Labour’s policy on independence must not be imposed on the party in Scotland, one of the front-runners to succeed Jeremy Corbyn has said.
Sir Keir Starmer said it was time to “reset the relationship between UK Labour and Scottish Labour”.
Party bosses in London have previously been accused of treating Labour in Scotland like a “branch office”, with former Scottish Labour leader Johann Lamont hitting out when she left the position in 2014.
More recently, senior figures in the UK party have appeared to take a different stance on the issue of independence.
While Scottish Labour has been opposed to a second referendum on the country’s place in the UK, Jeremy Corbyn caused a storm when he said in 2017 it would be “absolutely fine”.
More recently, both Mr Corbyn and his shadow chancellor John McDonnell made clear they would not stand in the way of another ballot on independence – although they said this could not take place in the early years of a Labour Government had they won last month’s election.
Sir Keir, Labour’s shadow Brexit secretary, said while the UK’s constitutional arrangements must change, he does not support independence for Scotland.
He also made clear that the party must change as well.
I don't want Scotland to leave the UK. I profoundly believe in solidarity across bordersSir Keir Starmer
Writing in the Daily Record newspaper, he said: “It’s self-evident Scotland’s relationship with the UK cannot rest on the status quo. There is deadlock when we need change.
“Labour must change, too. We have to reset the relationship between UK Labour and Scottish Labour.
“Our constitutional position will be made, not imposed.

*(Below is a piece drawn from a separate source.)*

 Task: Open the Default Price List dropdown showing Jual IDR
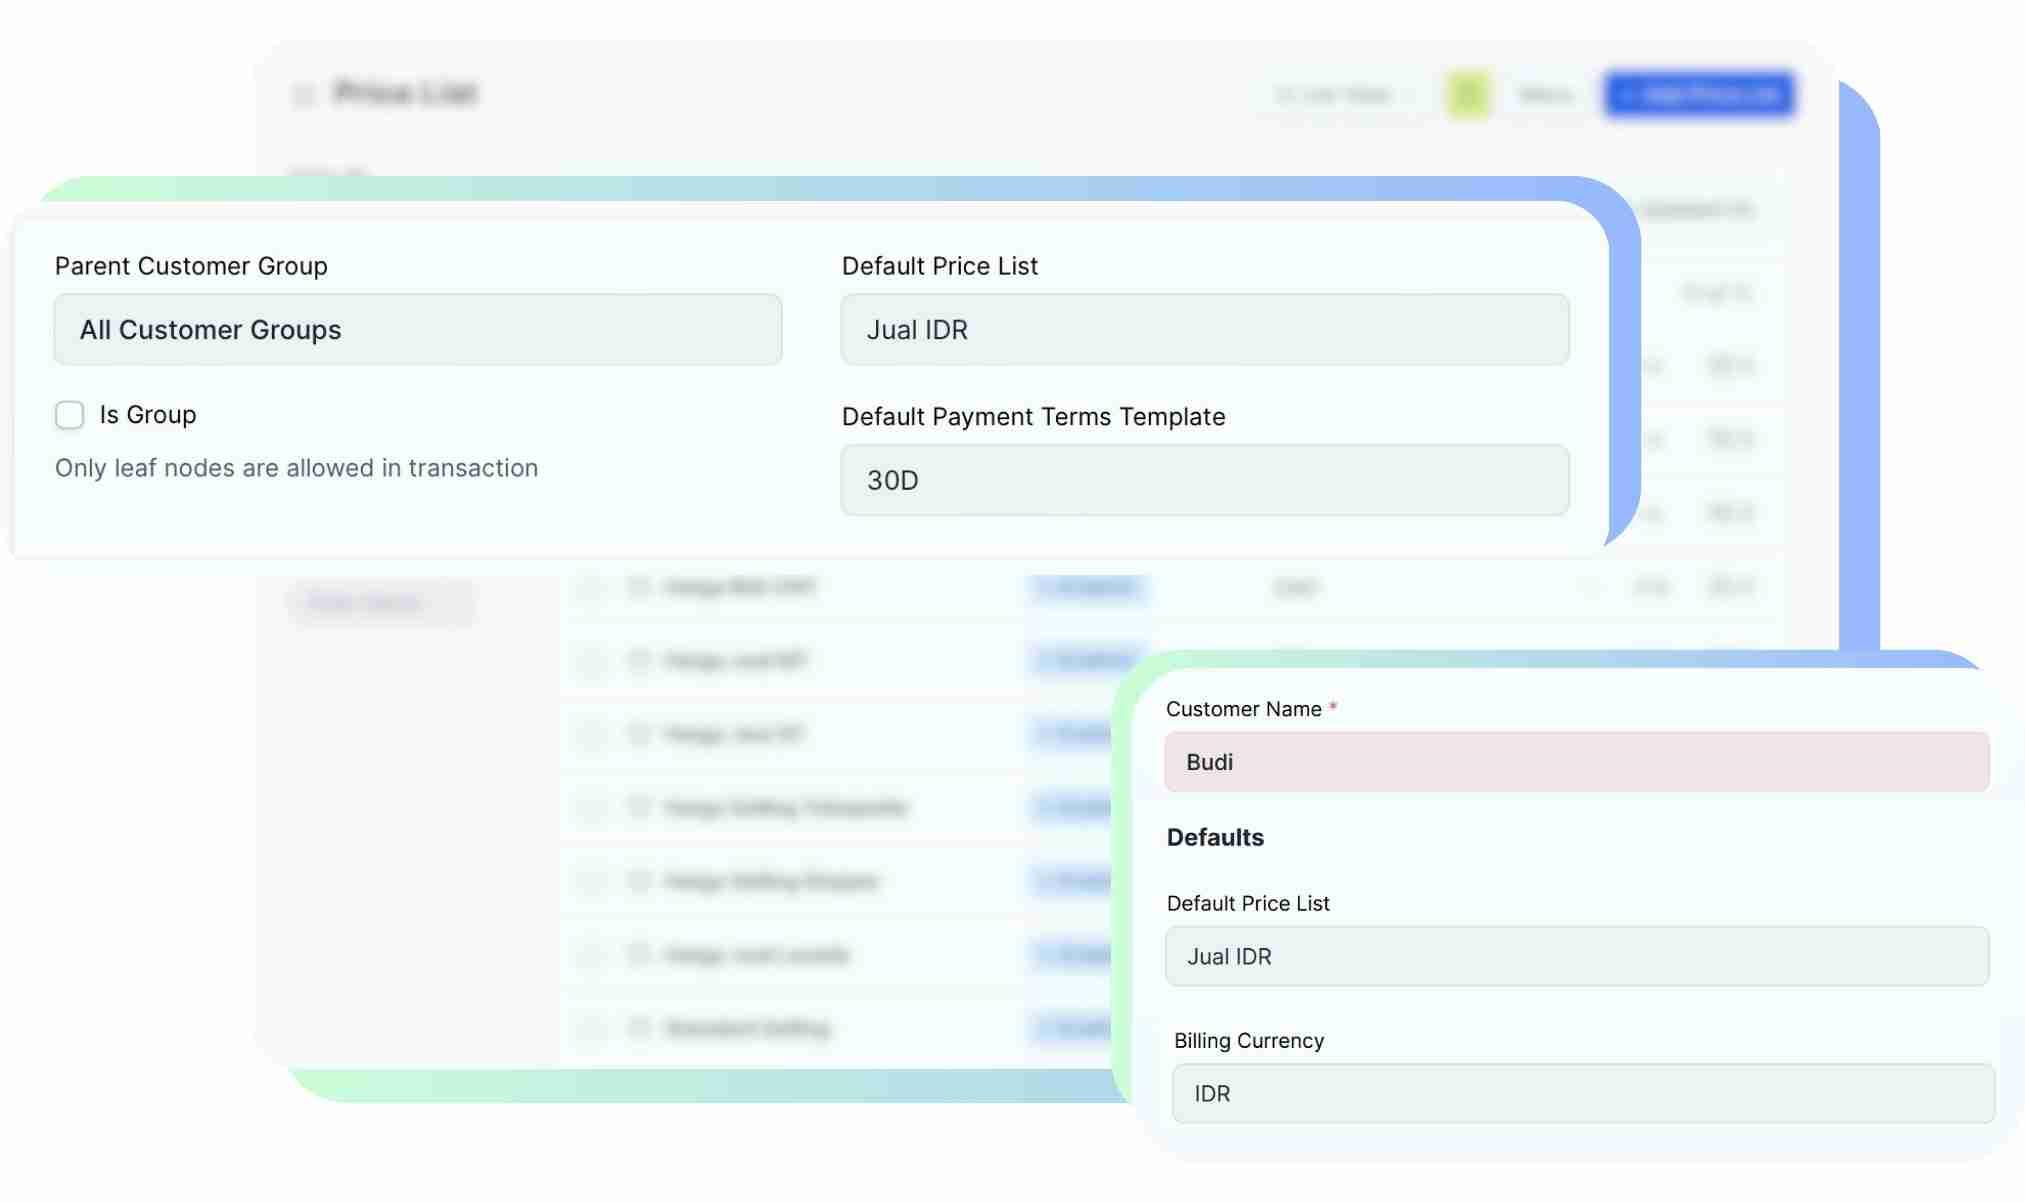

It’s not for Scotland alone that change must come.”
He stressed: “I don’t want Scotland to leave the UK. I profoundly believe in solidarity across borders.”
Sir Keir added: “Brexit shows the pain caused by leaving any major economic and political relationship – and Scotland’s economy has a bigger trading relationship with the UK than it does to the EU.”
Looking at the UK’s current constitutional setup, he said: “There are many issues that have to be addressed – how the English regions relate to each other and within themselves; what powers Wales wants in order to shape its future; the relationship between cities, councils and the metro mayors, the question of how we empower smaller towns and support rural communities”.
He called for a federal solution and pledged to push for a UK-wide constitutional convention to be established.
Sir Keir promised under his leadership if Prime Minister Boris Johnson does not agree to this “Labour will kick off its own in opposition and build the case for a new settlement of the UK’s nations and regions”.